• **Page text**
=== Begin Enclosure ===

Illegitimate son of Władysław IV Vasa (1635–1639)

Władysław Konstanty Vasa, Count of Wasenau (c. 1635 – 19 March 1698), was a member of the House of Vasa as the illegitimate son of the King of Poland and Grand Duke of Lithuania, Władysław IV Vasa, and his mistress, Jadwiga Łuszkowska.

== Life ==
Władysław Konstanty was born in 1635, he was the illegitimate son of King Władysław IV Vasa by his mistress, Jadwiga Łuszkowska. (Note: In an effort to separate King Władysław from his mistress, his wife Cecilia Renata arranged Jadwiga Łuszkowska to marry Jan Wypyski.) Following the death of his father, it is likely Władysław was appointed to the care of his childless paternal uncle, John II Casimir Vasa. Afterward, Władysław could travel freely across Europe.

=== Life in Europe ===
Władysław first left Poland to reside in the Kingdom of France, where he lived life as a libertine and led a dissolute life under the name Count of Wasenau. According to the will of his uncle, the count inherited 30,000 livres, secured by claims to the Spanish King, Charles II.

=== End Enclosure ===

• **Data extracts**
=== Begin Enclosure ===

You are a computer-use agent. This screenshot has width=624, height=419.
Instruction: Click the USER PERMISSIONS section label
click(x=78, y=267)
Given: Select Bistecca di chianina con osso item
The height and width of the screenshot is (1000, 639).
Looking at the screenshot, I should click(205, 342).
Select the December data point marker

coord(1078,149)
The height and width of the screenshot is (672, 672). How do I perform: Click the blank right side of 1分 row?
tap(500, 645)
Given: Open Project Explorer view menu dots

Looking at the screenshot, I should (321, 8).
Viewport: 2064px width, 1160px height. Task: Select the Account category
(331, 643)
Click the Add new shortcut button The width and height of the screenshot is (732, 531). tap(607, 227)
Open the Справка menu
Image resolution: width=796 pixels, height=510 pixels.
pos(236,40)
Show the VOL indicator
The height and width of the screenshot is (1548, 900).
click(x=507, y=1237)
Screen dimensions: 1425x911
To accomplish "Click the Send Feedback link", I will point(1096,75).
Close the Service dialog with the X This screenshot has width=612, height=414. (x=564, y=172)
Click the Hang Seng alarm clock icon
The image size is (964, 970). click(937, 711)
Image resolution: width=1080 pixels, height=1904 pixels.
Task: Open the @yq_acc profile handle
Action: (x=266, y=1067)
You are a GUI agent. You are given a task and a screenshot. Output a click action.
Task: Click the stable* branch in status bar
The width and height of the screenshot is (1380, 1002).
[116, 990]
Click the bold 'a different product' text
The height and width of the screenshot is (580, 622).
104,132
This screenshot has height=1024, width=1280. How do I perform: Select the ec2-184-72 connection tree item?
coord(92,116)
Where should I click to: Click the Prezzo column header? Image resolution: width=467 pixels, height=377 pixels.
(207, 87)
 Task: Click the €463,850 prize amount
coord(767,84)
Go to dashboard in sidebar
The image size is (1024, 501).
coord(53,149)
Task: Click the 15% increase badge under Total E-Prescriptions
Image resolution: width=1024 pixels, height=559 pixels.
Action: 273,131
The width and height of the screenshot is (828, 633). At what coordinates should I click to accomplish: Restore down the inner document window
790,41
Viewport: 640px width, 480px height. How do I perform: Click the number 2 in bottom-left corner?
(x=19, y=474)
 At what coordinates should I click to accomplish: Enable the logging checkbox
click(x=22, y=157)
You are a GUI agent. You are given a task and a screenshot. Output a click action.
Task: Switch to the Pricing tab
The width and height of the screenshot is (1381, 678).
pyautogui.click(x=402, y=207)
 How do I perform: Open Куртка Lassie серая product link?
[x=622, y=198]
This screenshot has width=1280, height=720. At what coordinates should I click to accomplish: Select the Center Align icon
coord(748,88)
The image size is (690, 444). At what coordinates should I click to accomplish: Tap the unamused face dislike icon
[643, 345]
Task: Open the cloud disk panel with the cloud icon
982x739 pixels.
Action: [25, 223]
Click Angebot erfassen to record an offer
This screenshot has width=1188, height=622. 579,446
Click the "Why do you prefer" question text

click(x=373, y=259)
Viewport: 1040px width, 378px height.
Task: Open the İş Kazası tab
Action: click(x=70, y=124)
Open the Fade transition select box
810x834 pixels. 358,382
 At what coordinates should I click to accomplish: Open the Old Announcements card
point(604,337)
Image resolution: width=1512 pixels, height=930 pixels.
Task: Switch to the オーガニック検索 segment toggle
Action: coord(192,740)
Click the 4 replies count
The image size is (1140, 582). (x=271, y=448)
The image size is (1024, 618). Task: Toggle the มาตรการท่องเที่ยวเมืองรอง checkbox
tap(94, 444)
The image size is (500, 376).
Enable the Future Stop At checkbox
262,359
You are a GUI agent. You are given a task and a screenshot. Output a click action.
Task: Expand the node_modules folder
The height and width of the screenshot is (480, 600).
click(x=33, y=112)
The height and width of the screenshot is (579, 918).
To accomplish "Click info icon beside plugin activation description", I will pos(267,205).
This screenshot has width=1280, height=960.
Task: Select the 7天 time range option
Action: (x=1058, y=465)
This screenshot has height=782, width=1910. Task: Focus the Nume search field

=== End Enclosure ===

• **Task goal**
Can you continue the biography of Władysław Konstanty Vasa, picking up after its last sentence?

• **Expected answer**
During his visit spent in the capital of Italy, Rome, Władysław was assigned the position Captain of the Guard for his distant cousin, the former Queen Christina of Sweden. There he was nominated Papal Chamberlain by Pope Alexander VIII, an arrangement confirmed by his successor, Pope Innocent XII. After the death of Christina in 1689, Władysław did not receive the benefits she had intended to leave for him and was reduced to abide living in poverty.

==== Death ====
On 19 March 1698, Władysław died, he was the last representative of the Polish Vasa Lineage and last known descendant of line Sigismund I the Old by his second wife, Bona Sforza. His gravestone was erected by Cardinal Giovanni Francesco Albani (later known as Pope Clement XI), the gravestone was placed for him in the walls near the entrance of the sacristy of the Holy Stigmata of St Francis of Assisi (Santissime Stimmate di San Francesco.)